Esattamente 6 giorni fa si è registrato in Italia il primo caso di contagio da coronavirus ed oggi il numero è di 435 positivi al tampone e 12 deceduti. Le regioni colpite sono la Lombardia con 258 casi, il Veneto con 98, l’Emilia Romagna con 47, la Liguria con 16, Piemonte, Lazio, Sicilia e Marche con 3, la Toscana con 2 e il Trentino Alto Adige con un solo caso. Pare in queste ore che si registrino altri pazienti positivi al tampone e, specificatamente, in Abruzzo, in Campania e ancora in Piemonte.

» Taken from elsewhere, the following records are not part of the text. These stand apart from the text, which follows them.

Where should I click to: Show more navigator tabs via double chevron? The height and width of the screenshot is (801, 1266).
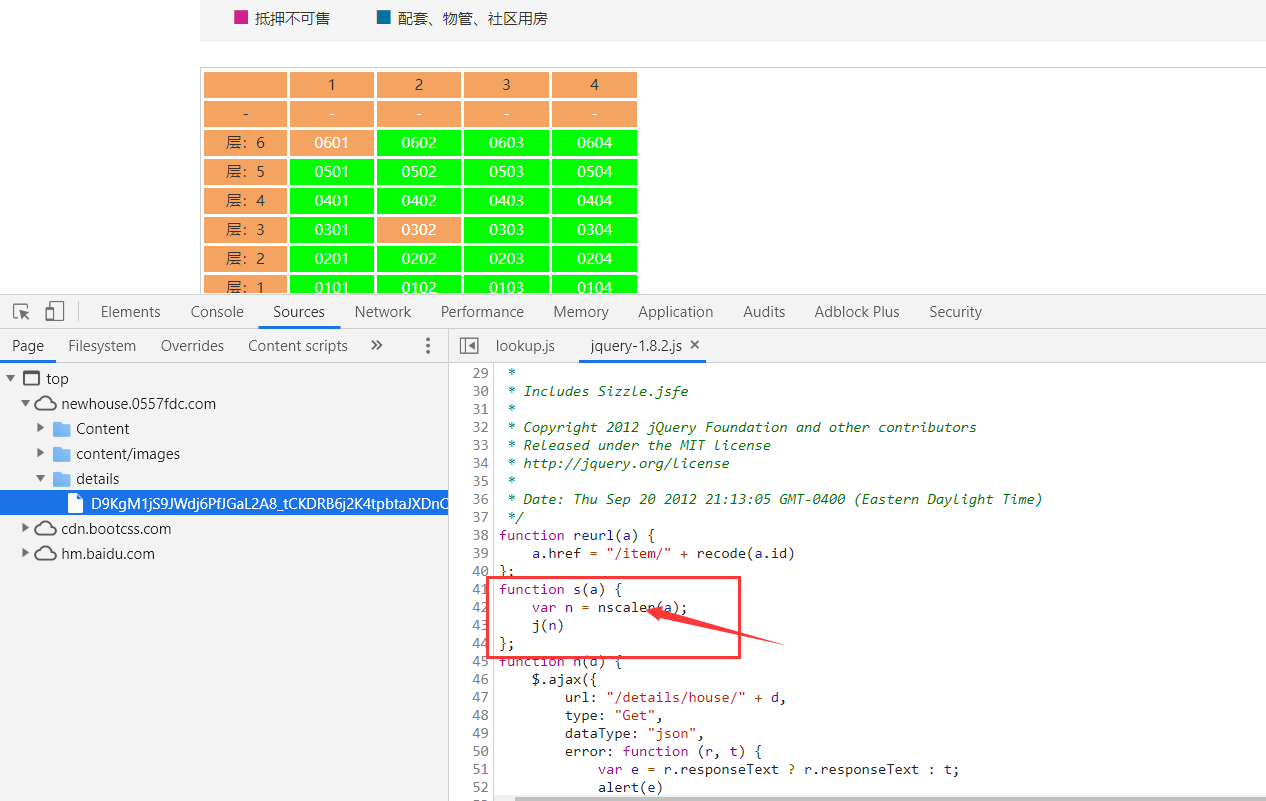click(x=377, y=346)
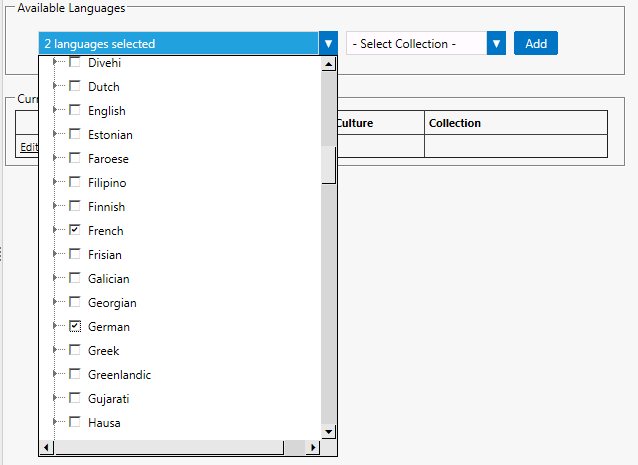Uncheck the German language checkbox
Screen dimensions: 638x465
click(x=75, y=327)
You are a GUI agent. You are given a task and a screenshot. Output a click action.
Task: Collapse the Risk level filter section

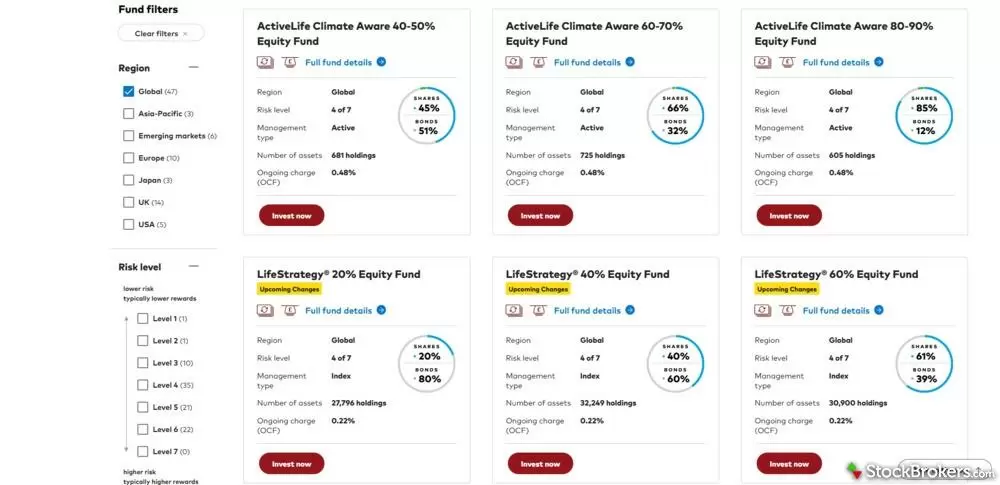coord(193,266)
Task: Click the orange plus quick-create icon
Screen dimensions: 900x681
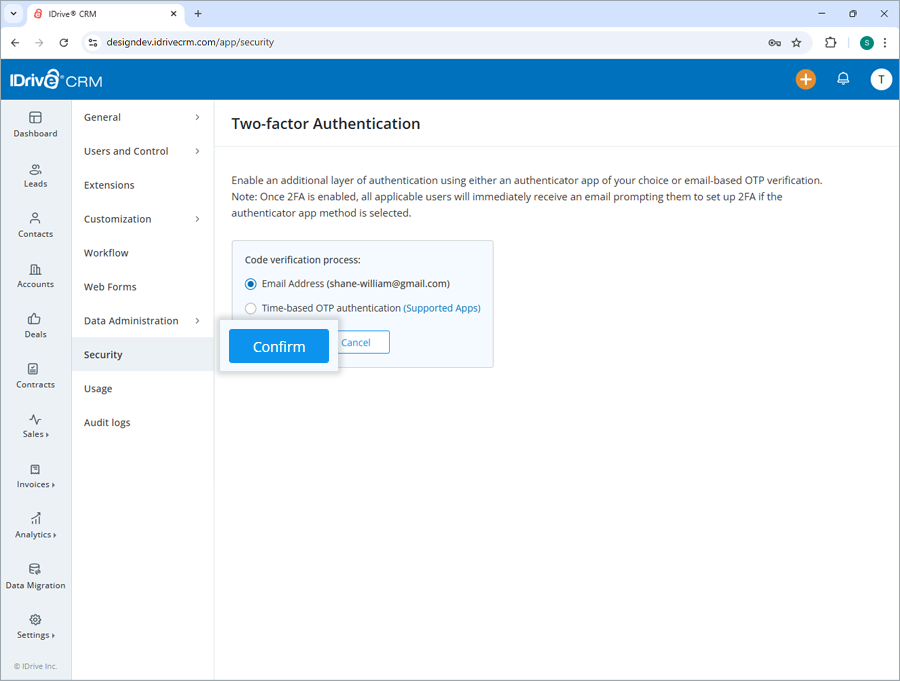Action: 806,78
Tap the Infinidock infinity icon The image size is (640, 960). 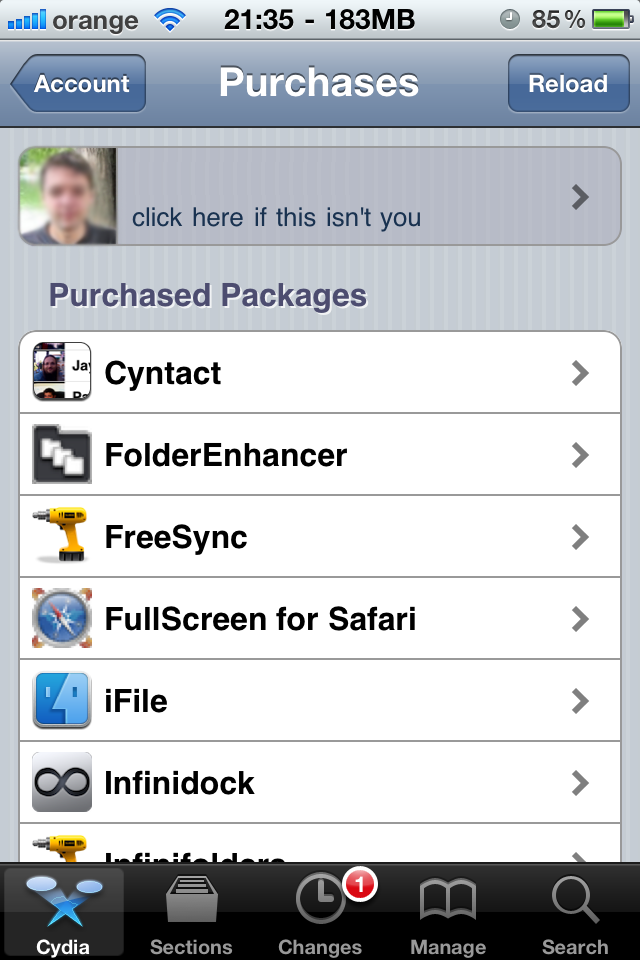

La nuova strategia è quella di effettuare il tampone solo in presenza di sintomi e non, come è avvenuto fino ad ora, di controllare tutte le persone che presumibilmente sono venute a contatto con chi ha contratto il Covid-19, anche se asintomatiche. In parallelo, la comunicazione istituzionale e radiotelevisiva ha declassato la malattia a qualcosa di assimilabile ad una influenza più aggressiva e niente di più. Proviamo a ragionare su cosa può aver suggerito questa inversione di rotta.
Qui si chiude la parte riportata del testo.